Records excerpted from a collection:
____________

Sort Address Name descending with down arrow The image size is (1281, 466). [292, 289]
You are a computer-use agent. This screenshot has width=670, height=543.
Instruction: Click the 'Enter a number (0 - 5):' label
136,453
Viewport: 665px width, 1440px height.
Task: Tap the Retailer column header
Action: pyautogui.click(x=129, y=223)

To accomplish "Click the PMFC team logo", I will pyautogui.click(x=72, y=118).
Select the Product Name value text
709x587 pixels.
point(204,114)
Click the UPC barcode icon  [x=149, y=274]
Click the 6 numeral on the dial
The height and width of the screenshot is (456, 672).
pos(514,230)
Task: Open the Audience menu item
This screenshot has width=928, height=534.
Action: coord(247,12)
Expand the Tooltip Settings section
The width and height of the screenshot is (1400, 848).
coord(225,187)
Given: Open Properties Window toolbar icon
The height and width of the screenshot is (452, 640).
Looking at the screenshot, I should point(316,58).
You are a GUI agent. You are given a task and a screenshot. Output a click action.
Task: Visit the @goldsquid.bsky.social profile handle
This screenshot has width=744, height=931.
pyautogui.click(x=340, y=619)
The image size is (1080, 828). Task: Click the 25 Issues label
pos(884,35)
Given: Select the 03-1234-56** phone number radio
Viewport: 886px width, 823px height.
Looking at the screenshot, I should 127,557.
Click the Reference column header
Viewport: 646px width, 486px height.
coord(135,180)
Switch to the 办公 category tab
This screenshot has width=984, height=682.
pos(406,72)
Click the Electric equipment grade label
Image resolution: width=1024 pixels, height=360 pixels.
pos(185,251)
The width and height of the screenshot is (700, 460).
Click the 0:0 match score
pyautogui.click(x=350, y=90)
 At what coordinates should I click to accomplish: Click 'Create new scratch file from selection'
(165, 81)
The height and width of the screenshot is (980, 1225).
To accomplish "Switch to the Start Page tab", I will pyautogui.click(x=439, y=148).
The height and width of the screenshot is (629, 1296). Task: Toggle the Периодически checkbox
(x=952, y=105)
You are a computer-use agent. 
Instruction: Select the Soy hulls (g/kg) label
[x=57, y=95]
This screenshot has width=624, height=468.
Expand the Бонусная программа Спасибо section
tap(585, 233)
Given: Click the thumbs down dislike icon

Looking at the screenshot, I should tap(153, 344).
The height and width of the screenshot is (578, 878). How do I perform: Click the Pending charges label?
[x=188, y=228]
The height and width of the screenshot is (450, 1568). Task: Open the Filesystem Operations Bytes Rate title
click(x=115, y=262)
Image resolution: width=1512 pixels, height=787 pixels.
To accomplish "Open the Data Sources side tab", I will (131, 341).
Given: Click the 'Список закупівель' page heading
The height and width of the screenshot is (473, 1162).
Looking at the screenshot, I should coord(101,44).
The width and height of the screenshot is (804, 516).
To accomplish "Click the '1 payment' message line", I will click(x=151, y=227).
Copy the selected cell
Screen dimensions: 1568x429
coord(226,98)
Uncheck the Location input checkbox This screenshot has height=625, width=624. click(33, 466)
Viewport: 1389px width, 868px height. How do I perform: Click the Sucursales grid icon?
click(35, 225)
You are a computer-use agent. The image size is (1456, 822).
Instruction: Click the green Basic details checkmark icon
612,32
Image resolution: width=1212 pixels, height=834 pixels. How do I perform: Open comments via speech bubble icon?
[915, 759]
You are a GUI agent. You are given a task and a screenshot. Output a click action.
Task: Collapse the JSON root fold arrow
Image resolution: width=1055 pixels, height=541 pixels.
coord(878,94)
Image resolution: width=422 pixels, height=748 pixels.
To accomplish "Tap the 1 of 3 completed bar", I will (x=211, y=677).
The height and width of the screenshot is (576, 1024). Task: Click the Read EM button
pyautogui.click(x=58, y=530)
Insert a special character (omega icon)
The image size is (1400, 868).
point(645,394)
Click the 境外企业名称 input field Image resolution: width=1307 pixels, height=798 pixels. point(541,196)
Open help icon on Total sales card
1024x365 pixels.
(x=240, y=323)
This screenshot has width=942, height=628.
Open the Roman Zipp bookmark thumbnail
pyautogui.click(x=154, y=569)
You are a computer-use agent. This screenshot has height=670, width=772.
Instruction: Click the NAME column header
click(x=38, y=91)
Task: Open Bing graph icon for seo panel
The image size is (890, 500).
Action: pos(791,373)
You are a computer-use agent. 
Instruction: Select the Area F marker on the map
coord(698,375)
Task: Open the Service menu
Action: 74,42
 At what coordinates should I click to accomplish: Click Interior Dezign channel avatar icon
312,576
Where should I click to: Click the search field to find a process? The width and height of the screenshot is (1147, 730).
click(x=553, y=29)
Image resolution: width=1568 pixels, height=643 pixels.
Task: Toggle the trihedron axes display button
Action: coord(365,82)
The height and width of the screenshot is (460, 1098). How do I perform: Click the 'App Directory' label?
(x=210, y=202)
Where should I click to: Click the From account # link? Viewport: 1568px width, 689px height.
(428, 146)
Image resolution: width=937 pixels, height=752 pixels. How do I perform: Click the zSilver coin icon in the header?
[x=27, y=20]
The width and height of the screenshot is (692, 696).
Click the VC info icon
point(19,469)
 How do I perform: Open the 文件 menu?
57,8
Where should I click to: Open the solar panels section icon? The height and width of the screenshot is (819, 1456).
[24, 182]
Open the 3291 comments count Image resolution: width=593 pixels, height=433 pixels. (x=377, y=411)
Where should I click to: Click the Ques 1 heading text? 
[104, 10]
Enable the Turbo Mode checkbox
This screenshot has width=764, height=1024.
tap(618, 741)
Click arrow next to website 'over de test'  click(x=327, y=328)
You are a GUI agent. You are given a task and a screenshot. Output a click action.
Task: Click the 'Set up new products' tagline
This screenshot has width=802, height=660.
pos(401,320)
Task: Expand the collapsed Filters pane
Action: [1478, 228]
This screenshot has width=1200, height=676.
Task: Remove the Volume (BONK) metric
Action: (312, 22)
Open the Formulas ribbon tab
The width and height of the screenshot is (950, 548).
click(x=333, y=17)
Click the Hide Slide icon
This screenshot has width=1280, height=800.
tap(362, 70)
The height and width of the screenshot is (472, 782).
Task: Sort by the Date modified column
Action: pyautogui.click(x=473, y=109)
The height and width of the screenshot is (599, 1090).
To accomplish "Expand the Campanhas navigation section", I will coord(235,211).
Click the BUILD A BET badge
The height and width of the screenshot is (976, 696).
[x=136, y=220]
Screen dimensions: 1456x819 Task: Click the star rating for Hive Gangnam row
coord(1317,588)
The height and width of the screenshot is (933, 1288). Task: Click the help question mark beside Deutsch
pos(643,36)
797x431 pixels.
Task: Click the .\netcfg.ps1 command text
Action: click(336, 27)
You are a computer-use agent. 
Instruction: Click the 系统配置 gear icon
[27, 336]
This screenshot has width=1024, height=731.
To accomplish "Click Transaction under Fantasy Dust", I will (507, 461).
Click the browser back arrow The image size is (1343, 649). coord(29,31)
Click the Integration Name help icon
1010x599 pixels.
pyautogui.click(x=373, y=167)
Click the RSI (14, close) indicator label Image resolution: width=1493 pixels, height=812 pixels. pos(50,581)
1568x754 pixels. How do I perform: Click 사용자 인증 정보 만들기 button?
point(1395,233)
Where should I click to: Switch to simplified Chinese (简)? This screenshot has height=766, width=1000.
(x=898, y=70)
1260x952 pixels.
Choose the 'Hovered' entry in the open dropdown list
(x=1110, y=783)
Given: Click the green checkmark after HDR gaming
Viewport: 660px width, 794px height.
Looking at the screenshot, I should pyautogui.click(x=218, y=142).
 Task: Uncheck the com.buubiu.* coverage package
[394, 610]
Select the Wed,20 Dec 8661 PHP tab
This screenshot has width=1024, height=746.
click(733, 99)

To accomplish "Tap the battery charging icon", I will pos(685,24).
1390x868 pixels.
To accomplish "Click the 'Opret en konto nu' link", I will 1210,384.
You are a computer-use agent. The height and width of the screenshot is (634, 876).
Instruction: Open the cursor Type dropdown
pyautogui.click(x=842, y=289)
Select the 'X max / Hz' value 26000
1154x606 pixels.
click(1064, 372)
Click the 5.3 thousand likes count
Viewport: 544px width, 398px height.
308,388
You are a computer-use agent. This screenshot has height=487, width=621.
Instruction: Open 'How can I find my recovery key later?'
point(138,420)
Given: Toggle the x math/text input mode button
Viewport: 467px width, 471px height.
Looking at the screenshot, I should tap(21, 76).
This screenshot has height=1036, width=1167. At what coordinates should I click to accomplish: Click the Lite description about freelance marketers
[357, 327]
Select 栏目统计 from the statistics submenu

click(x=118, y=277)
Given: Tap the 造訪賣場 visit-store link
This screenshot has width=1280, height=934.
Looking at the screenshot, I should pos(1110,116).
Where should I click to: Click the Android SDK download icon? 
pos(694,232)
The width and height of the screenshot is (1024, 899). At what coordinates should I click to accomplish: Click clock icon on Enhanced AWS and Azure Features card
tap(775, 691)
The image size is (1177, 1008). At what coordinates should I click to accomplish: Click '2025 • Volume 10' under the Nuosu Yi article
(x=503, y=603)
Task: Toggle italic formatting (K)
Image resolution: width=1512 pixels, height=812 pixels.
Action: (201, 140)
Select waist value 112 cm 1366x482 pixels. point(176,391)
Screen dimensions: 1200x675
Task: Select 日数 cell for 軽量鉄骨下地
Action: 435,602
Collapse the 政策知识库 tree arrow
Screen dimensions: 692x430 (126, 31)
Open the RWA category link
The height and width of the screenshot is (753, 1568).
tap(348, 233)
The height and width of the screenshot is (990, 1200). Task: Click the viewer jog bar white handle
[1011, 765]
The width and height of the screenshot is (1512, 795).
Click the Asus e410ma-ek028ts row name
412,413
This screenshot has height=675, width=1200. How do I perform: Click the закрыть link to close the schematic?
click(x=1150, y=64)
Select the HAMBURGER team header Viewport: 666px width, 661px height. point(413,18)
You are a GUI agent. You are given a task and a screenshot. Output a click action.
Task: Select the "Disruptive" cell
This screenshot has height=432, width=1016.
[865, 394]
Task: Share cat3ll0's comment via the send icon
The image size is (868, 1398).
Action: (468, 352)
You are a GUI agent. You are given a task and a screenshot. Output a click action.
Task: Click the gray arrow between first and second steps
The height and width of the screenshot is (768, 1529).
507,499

____________

Each line holding the word "computer" must be copied from the data.

You are a computer-use agent. This screenshot has width=670, height=543.
You are a computer-use agent. 
You are a computer-use agent. The image size is (1456, 822).
You are a computer-use agent. This screenshot has height=670, width=772.
You are a computer-use agent. 
You are a computer-use agent. 
You are a computer-use agent. The height and width of the screenshot is (634, 876).
You are a computer-use agent. This screenshot has height=487, width=621.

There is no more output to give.